> Working data:

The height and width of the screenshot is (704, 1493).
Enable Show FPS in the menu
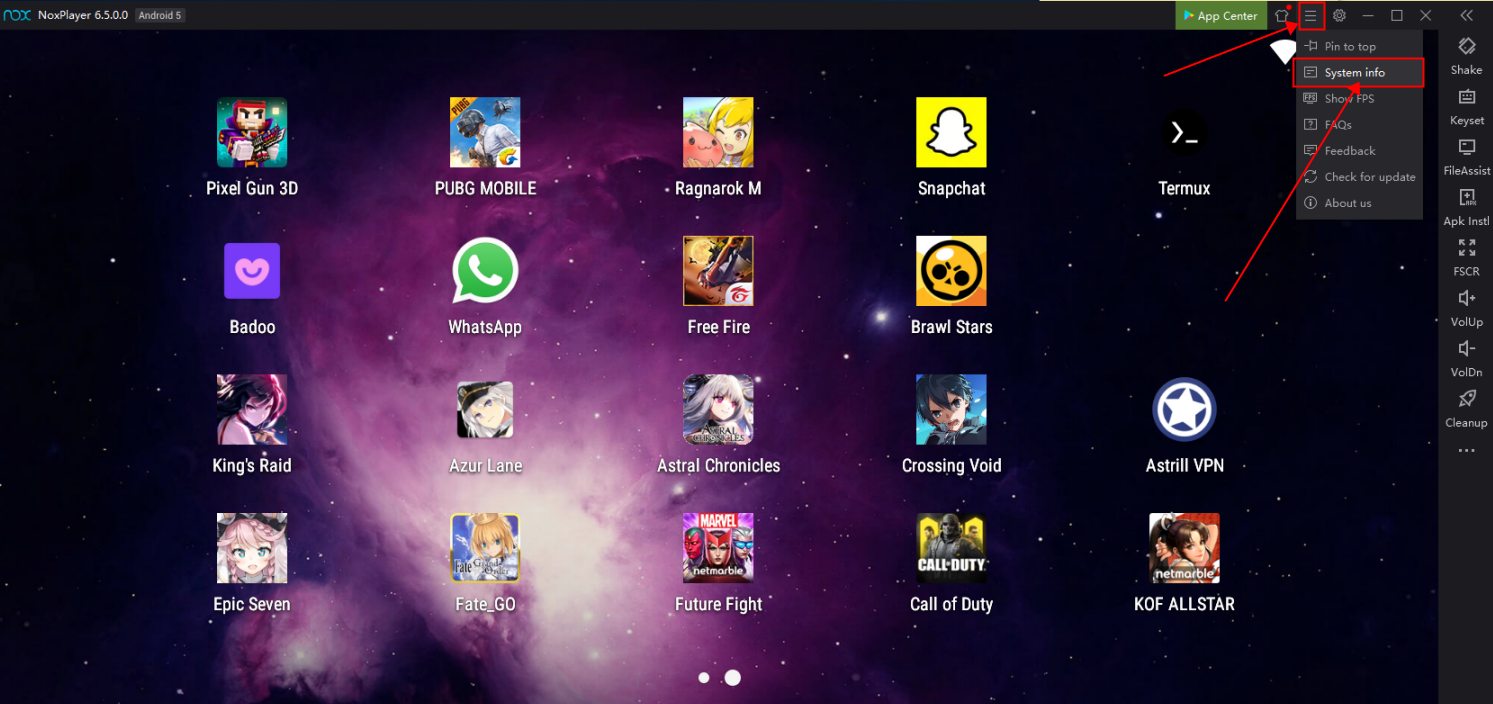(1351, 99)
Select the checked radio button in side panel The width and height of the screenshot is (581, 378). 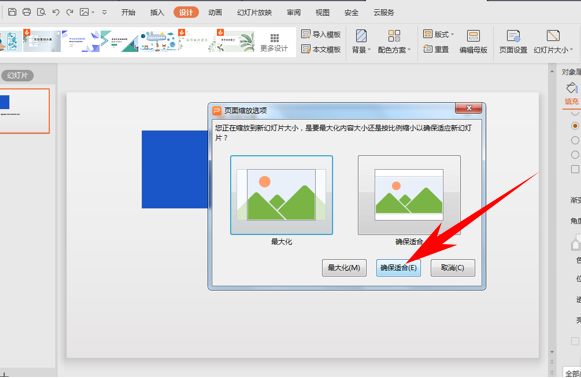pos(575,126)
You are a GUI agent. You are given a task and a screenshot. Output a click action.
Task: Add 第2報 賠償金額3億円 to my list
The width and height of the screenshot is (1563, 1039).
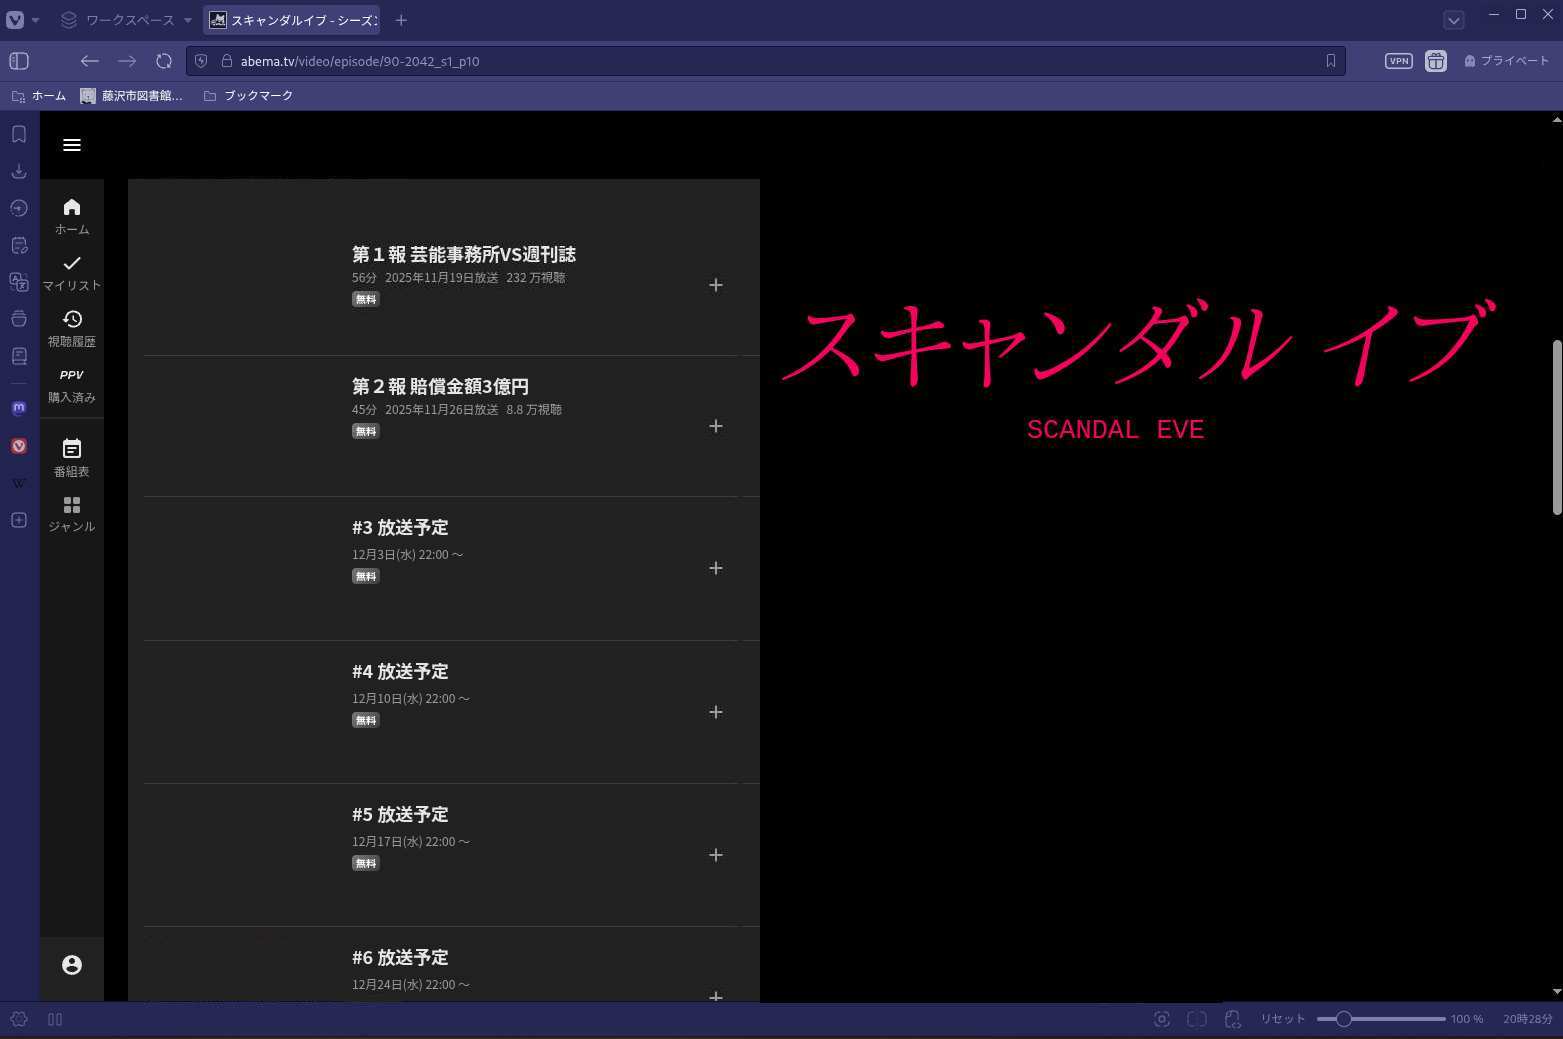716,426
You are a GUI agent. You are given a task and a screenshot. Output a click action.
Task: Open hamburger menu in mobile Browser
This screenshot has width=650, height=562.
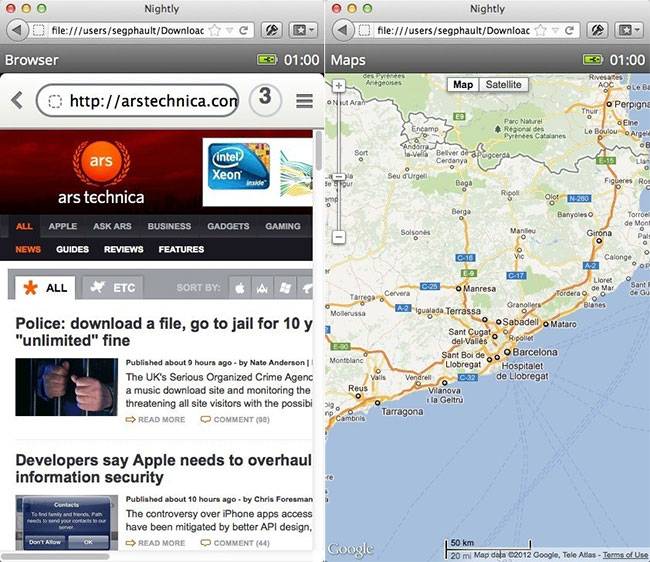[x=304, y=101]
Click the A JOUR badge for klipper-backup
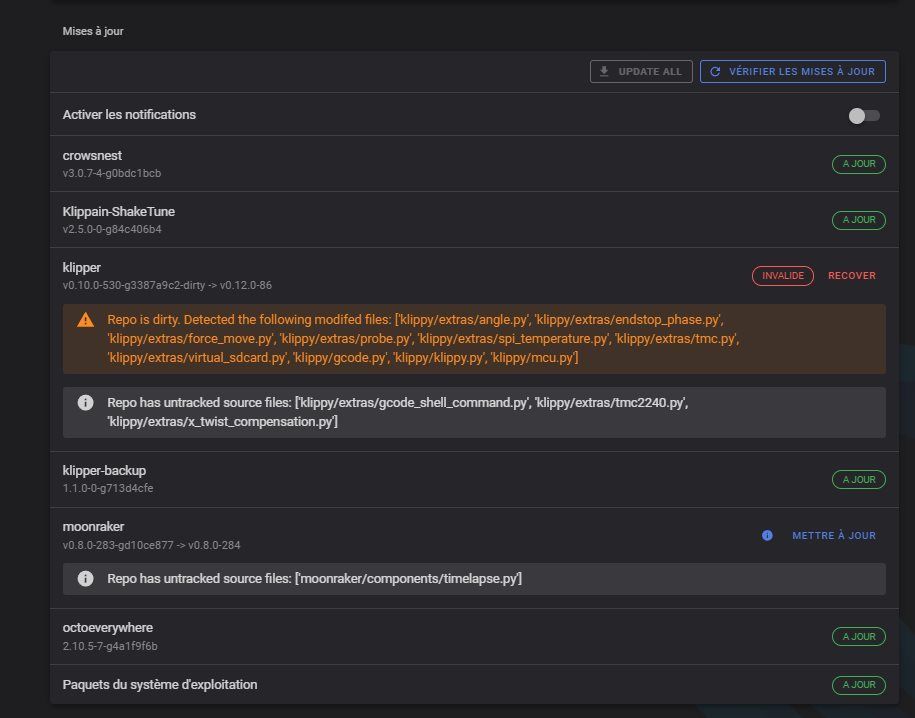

> Work request: Skip all pictures. Copy exactly the lines from the one containing "Task: Open hamburger menu in mobile Browser" through the end of the records, both ends included.

> Result of the exercise:
Task: Open hamburger menu in mobile Browser
This screenshot has width=650, height=562.
[x=304, y=101]
Click the A JOUR badge for klipper-backup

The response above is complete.